The tabular_spec to extend. <tabular_spec>: required. Dot-prefixed so R's partial argument matching cannot accidentally bind a short user-supplied name (e.g. s, sp) in ... to the spec slot. Pipe input (tabular(...) |> cols(...)) works the normal way — the spec is supplied positionally.

...

Named col_spec objects, one per column. Each name is the input column name in .spec@data. Names must match an existing column — pre-compute derived columns upstream with dplyr::mutate() (or equivalent) before tabular().

Restriction: Names must be unique within a single cols() call (duplicates warn; "last value wins"). Tip: To override an attribute already declared, use a second cols() call downstream and let the merge rule apply.

.default

Fallback col_spec for unmentioned columns. <col_spec | NULL>: default NULL. When a col_spec, it is field-merged onto every data column that is NOT named in ... and does not already carry a spec from an earlier cols() call.

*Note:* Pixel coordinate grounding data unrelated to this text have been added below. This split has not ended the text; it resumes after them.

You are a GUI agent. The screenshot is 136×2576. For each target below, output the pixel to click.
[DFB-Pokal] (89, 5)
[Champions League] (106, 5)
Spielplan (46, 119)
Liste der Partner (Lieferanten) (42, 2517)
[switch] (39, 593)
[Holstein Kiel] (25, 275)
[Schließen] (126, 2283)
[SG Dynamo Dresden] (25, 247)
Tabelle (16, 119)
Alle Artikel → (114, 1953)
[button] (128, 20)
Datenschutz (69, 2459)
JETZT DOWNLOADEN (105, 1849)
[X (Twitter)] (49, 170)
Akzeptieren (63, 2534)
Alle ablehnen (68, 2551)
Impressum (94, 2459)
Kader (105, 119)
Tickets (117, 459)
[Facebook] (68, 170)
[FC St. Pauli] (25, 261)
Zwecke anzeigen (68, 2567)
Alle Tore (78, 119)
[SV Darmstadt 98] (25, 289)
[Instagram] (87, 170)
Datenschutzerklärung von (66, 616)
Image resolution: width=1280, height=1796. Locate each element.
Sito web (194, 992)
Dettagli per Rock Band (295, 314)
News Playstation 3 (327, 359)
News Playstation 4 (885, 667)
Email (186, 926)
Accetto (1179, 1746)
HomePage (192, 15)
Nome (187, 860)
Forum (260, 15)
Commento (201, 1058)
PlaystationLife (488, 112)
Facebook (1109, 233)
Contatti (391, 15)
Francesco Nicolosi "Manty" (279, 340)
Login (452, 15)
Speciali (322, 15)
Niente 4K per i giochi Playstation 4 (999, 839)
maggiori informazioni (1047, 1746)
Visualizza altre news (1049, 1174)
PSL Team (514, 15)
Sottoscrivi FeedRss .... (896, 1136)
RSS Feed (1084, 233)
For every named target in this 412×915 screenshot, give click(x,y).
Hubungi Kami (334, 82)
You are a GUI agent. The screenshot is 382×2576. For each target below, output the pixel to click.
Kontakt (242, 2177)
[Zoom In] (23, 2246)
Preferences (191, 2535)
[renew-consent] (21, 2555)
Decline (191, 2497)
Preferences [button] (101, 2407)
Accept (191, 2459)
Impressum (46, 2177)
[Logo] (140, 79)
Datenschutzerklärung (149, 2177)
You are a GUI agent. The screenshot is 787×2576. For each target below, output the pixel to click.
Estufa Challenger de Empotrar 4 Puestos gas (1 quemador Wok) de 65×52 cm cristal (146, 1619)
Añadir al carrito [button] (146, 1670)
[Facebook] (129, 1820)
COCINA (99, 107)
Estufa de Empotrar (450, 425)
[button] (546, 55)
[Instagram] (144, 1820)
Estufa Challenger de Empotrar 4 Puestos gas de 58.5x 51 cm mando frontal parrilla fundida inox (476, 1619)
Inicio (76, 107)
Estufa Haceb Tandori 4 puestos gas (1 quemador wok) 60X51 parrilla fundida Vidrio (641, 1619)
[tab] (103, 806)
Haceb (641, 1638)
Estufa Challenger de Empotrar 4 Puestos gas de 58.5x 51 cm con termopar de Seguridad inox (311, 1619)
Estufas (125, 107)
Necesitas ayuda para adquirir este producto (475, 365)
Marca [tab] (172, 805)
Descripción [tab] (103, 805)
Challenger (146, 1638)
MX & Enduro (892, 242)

NULL (default) leaves unmentioned columns to the engine-time default. Use it to set one alignment / format across a variable number of arm columns in a single call.

Interaction: Explicit ... specs always win — .default only fills the gaps. A column carried over from a prior cols() call is treated as already specified and is left untouched.

# Decimal-align every arm column without listing each by name.
tabular(cdisc_saf_demo) |>
  cols(
    variable   = col_spec(usage = "group", label = "Parameter"),
    stat_label = col_spec(label = "Statistic"),
    .default   = col_spec(align = "decimal")
  )

Value

The updated tabular_spec. Continue chaining with headers(), sort_rows(), style().

Details

Sparse declaration. Declare only the columns whose attributes differ from the default — a typical pipeline uses one cols() call with one entry per non-default column.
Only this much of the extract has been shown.